START Records

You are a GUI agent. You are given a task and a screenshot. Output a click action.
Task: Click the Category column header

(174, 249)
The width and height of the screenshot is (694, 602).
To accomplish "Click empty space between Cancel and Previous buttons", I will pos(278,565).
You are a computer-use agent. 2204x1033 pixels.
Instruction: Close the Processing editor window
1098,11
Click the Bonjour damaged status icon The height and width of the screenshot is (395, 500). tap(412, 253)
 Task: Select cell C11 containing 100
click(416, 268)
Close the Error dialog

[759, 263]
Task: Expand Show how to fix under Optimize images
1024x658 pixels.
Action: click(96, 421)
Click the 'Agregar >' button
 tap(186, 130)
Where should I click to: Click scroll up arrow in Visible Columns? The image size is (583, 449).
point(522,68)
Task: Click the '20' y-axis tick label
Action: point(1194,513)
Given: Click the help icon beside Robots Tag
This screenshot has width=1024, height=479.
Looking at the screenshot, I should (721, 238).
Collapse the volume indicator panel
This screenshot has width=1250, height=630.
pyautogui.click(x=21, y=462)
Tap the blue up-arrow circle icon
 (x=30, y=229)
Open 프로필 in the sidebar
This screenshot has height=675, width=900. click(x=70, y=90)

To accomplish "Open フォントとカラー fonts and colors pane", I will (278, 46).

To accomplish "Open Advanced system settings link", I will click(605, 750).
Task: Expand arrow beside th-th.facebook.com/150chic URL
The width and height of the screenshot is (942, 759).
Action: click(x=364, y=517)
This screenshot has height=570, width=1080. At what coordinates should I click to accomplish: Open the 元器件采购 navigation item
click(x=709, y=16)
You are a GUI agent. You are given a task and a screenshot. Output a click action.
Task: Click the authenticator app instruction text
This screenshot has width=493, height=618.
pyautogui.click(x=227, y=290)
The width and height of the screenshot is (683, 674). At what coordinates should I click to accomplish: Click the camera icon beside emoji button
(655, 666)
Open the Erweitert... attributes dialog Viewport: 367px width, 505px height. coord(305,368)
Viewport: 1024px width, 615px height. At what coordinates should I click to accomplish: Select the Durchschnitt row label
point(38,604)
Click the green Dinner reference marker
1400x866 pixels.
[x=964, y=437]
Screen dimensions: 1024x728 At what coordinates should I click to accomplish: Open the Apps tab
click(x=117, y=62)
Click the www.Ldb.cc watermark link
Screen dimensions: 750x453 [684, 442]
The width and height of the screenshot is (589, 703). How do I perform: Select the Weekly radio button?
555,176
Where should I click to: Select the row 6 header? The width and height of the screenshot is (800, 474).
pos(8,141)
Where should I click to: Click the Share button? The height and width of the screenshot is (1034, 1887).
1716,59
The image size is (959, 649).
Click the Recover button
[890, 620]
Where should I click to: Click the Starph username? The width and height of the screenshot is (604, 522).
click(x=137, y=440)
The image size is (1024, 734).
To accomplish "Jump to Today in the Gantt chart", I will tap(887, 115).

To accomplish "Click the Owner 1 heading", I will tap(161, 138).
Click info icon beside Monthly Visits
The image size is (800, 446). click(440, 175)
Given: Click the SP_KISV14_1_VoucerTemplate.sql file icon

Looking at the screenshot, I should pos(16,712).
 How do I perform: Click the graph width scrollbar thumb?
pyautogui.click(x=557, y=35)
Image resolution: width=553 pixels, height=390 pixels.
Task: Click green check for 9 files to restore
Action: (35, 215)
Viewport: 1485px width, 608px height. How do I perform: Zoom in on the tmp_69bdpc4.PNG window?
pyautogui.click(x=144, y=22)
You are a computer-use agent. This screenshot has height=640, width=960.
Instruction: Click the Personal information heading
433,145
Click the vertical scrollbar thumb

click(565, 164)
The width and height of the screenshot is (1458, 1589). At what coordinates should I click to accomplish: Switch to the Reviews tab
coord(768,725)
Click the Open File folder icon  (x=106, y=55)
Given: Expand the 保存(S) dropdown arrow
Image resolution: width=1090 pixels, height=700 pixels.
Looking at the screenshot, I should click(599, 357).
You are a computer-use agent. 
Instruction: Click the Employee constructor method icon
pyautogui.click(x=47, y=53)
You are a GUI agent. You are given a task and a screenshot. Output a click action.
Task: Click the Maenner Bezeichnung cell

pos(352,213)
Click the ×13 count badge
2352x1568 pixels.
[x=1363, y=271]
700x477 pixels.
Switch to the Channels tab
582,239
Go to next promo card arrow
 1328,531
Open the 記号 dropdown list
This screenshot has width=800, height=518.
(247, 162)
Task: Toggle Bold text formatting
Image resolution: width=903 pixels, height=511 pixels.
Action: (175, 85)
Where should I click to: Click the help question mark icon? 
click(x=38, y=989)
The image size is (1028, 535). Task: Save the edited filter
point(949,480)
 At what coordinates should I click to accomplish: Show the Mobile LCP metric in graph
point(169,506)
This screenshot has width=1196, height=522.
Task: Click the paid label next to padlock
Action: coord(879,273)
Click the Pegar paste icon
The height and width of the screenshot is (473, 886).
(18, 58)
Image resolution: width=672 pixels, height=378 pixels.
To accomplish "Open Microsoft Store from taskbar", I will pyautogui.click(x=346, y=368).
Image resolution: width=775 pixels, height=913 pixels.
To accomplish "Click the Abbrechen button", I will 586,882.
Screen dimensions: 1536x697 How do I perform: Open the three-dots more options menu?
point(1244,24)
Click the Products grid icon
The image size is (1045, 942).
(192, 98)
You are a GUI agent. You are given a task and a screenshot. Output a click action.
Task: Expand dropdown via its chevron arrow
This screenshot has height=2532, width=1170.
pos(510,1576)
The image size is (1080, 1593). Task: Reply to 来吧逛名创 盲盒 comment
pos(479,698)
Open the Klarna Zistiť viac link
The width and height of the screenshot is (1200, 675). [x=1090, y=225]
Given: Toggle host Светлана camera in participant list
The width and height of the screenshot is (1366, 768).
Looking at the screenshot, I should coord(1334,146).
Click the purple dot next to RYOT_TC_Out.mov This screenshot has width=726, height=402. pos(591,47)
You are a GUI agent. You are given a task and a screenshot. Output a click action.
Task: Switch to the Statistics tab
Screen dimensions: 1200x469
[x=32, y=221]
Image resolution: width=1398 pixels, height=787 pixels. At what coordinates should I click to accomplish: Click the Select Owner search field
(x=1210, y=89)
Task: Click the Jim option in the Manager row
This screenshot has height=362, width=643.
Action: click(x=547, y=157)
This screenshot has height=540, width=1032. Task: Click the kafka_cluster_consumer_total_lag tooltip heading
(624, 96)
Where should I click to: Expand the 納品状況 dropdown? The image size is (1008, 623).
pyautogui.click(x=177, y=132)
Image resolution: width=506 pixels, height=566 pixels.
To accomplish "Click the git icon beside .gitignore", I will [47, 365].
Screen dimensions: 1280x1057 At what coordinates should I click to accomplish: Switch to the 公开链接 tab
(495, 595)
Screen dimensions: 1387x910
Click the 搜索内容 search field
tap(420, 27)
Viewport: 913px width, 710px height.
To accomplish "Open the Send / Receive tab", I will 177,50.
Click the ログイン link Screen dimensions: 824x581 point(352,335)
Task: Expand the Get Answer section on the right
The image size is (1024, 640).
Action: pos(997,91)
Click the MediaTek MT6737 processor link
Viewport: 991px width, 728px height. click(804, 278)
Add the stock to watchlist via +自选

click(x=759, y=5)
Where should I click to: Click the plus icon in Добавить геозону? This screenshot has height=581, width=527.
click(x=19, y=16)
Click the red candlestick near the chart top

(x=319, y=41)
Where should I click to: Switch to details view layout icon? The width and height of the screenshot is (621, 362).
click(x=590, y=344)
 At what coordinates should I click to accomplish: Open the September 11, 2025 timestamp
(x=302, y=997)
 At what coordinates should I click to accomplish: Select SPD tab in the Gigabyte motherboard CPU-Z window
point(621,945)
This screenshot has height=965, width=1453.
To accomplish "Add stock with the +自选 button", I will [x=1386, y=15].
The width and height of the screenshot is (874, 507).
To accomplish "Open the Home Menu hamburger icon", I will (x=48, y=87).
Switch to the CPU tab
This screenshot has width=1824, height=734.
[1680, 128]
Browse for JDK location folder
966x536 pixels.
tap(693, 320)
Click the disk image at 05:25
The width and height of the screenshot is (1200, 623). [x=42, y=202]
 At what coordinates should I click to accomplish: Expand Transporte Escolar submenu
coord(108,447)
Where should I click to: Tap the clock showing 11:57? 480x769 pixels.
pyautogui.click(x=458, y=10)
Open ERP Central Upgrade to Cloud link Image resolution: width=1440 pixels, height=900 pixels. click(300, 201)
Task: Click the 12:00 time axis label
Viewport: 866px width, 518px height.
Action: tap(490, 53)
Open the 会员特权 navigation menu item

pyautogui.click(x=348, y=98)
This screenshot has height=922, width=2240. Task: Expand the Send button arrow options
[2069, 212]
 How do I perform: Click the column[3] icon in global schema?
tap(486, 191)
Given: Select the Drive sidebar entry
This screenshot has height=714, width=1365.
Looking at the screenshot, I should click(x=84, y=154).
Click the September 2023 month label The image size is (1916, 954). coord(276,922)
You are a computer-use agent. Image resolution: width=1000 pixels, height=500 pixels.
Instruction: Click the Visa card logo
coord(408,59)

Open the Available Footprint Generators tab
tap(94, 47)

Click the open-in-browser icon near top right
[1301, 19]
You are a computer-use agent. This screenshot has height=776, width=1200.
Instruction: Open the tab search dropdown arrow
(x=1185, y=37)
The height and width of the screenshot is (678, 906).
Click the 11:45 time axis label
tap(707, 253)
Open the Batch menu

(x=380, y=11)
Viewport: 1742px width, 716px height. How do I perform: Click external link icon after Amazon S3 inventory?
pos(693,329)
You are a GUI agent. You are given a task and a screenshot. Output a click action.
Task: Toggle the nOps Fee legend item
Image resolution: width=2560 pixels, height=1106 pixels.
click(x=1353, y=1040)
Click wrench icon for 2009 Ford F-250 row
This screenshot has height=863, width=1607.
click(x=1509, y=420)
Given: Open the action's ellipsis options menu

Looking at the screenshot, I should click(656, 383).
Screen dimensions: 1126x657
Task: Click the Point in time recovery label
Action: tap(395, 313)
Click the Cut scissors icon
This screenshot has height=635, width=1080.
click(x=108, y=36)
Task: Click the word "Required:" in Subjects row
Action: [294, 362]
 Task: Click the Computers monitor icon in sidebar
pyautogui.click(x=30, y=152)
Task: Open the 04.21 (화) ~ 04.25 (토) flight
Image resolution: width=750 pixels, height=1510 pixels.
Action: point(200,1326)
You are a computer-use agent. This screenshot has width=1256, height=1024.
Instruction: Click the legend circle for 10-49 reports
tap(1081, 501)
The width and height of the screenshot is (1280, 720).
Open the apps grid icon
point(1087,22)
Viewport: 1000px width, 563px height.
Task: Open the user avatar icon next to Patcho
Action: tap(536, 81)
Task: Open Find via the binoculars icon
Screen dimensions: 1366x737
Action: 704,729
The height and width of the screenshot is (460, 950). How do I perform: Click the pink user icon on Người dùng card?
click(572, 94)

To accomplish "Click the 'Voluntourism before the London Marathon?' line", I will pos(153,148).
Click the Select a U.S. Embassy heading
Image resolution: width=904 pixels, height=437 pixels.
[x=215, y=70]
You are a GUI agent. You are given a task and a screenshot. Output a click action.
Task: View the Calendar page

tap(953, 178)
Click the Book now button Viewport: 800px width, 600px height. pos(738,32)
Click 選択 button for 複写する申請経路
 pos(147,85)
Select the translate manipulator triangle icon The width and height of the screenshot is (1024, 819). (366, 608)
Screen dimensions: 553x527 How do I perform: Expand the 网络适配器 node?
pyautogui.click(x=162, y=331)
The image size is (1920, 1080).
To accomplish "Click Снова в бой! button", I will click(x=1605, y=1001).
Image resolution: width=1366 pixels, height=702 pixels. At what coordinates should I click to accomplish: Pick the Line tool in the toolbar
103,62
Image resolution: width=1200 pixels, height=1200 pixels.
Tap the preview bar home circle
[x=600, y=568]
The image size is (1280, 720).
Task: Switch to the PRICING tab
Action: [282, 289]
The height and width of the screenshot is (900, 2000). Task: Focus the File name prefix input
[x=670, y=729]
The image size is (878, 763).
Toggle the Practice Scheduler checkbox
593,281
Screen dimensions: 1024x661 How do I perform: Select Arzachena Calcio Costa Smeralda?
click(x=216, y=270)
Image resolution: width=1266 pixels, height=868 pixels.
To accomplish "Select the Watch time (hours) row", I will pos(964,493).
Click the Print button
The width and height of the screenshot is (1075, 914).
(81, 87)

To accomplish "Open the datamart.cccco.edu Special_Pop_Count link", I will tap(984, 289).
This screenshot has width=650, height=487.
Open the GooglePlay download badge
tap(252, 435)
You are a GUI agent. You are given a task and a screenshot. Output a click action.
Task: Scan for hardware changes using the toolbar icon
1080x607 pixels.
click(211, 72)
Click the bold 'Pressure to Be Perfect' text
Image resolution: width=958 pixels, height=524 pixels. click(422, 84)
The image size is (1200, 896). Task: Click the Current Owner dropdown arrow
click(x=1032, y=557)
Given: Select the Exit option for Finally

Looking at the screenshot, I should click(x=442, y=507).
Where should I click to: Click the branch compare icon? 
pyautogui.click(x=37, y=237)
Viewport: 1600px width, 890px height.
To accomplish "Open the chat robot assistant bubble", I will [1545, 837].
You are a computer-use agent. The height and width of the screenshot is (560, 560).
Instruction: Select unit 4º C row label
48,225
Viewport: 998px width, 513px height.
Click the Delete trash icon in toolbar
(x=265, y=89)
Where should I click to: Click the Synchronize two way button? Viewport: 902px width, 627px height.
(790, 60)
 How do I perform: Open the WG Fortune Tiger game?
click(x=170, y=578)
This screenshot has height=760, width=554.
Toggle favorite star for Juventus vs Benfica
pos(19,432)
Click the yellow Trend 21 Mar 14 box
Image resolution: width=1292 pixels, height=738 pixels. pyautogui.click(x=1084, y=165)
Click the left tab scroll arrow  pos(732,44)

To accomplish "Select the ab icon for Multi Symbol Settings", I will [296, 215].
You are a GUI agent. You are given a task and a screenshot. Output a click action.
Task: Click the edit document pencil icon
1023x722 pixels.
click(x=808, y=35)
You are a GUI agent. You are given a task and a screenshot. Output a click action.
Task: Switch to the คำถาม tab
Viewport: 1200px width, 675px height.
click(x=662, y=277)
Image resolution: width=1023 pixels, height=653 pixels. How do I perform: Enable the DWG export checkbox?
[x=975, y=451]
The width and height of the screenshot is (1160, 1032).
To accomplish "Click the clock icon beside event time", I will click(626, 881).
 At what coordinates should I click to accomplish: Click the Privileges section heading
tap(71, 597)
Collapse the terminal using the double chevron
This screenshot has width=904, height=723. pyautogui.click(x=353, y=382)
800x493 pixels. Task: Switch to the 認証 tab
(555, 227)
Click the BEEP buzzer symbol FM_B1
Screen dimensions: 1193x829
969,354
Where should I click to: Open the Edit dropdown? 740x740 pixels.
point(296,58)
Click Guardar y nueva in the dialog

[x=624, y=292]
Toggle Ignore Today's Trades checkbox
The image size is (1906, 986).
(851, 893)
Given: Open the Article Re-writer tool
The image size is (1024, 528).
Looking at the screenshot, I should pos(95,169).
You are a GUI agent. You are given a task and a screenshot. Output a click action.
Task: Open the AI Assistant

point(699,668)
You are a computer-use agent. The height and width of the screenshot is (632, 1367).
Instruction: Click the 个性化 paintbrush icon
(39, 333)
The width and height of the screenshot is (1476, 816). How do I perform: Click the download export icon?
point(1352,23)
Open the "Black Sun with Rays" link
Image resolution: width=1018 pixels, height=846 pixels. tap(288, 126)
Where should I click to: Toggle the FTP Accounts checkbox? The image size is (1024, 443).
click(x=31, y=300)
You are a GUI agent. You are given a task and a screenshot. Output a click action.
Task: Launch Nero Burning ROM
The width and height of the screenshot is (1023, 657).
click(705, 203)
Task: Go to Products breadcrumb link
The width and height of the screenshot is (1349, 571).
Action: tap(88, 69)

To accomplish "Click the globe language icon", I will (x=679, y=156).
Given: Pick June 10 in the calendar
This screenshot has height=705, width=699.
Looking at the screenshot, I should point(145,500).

END Records

(About this task): Find how many lines in the material hold the word "Today" and state that number alone.

(Exercise output): 2